The notable volatility and potential for substantial value appreciation in the crypto space sparked the idea of leveraging these digital assets as guarantees for traditional loans. In the realm of crypto-backed mortgages, the loan value hinges on the valuation of the cryptocurrency, and these digital assets serve as security until the repayment of the loan.

To ensure secure and transparent transactions, these institutions leverage #blockchain technology and smart contracts, which enable loans backed by cryptocurrencies, utilizing these digital assets as safeguards to secure loans. A pivotal moment in the history of crypto-backed mortgages occurred in 2018 with the launch of Salt Lending, a decentralized lending platform.

This platform marked the first significant instance of mortgages supported by cryptocurrencies. Borrowers could leverage their cryptocurrency holdings as collateral to access loans through Salt Lending. Despite encountering legal and regulatory challenges, the company later adjusted its offerings.

Diverse categories of crypto-backed mortgages encompass:

1. Purchase mortgages: These mortgages cater to real estate financing needs, utilizing cryptocurrencies as collateral by borrowers to secure the loans.

2. Cash-out refinancing: Homeowners with existing mortgages can refinance their properties, employing their cryptocurrency assets as collateral to acquire funds for various purposes.

3. Bridge loans: Borrowers deploy cryptocurrency assets as collateral to obtain short-term bridge loans, which bridge the gap between purchasing a new property and selling an existing one.

Crypto mortgages involve using one's cryptocurrency holdings as collateral to secure a traditional mortgage or loan.

The process of obtaining a crypto-backed mortgage commences with the borrower offering their cryptocurrency to the lender as collateral. The lender then determines the maximum loan amount based on the assessed value of the provided collateral.

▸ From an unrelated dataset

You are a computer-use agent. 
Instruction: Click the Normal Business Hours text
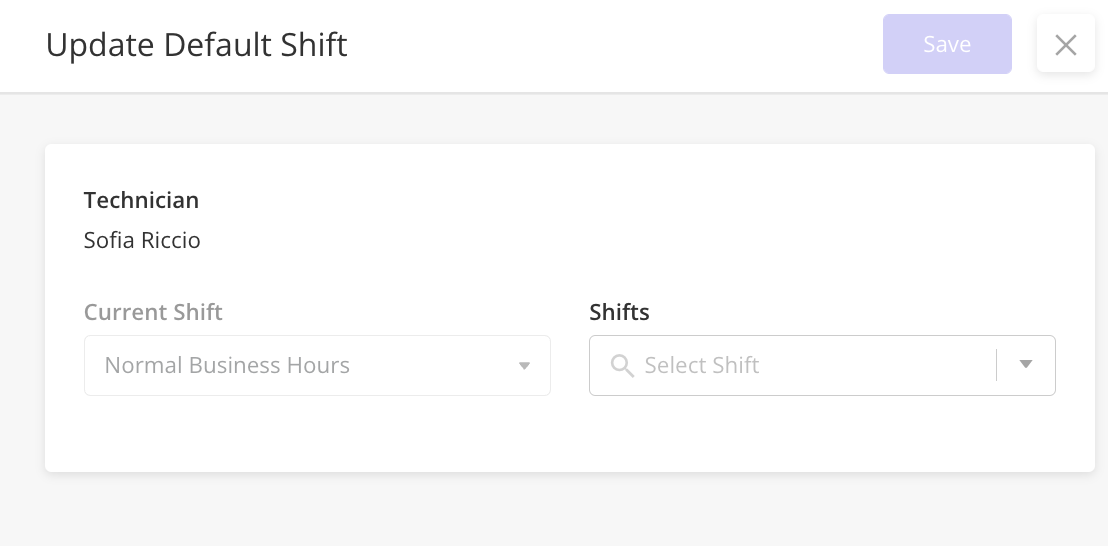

The eligibility of the #cryptocurrency is evaluated prior to finalizing interest rates, repayment terms, and the loan duration. Upon reaching an agreement on the terms, the borrower places the agreed-upon amount of cryptocurrency into an escrow account owned by the lender.

An escrow account is managed by a third party who safeguards and oversees the funds, property, or documents on behalf of both parties until certain conditions are met. Throughout the loan period, the collateral remains locked, and to mitigate the risks associated with market volatility, borrowers often need to maintain a specific buffer between the collateral's value and the loan balance. Payments are typically conducted in fiat currency.

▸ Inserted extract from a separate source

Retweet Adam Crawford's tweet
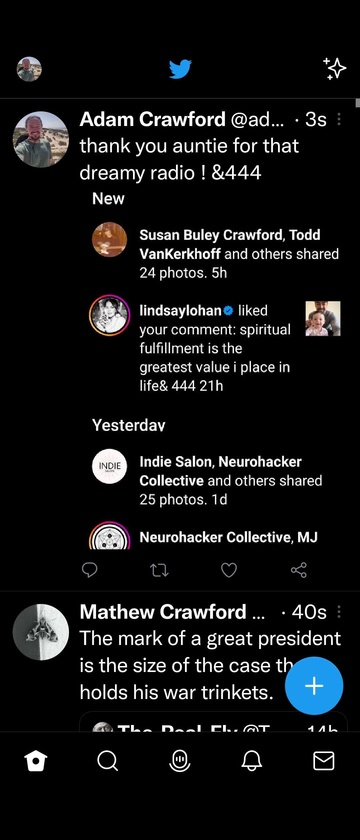click(x=159, y=570)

Once the repayment is successfully fulfilled, the borrower regains possession of their collateral. Nevertheless, there's a possibility of a margin call—requiring additional collateral—should the value of the cryptocurrency experience a significant drop. In such cases, the borrower would be required to restore the necessary margin. When discussing loans backed by cryptocurrency collateral, a buffer signifies a predefined percentage difference between the loan balance and the value of the collateral (cryptocurrency).

For example, if a borrower's cryptocurrency collateral is appraised at 1 $BTC and the lender stipulates a 20% buffer, the borrower must provide collateral equivalent to 1.2 BTC (1 BTC + 20% of 1 BTC). This mechanism effectively establishes a safeguard against potential volatility risks throughout the duration of the loan.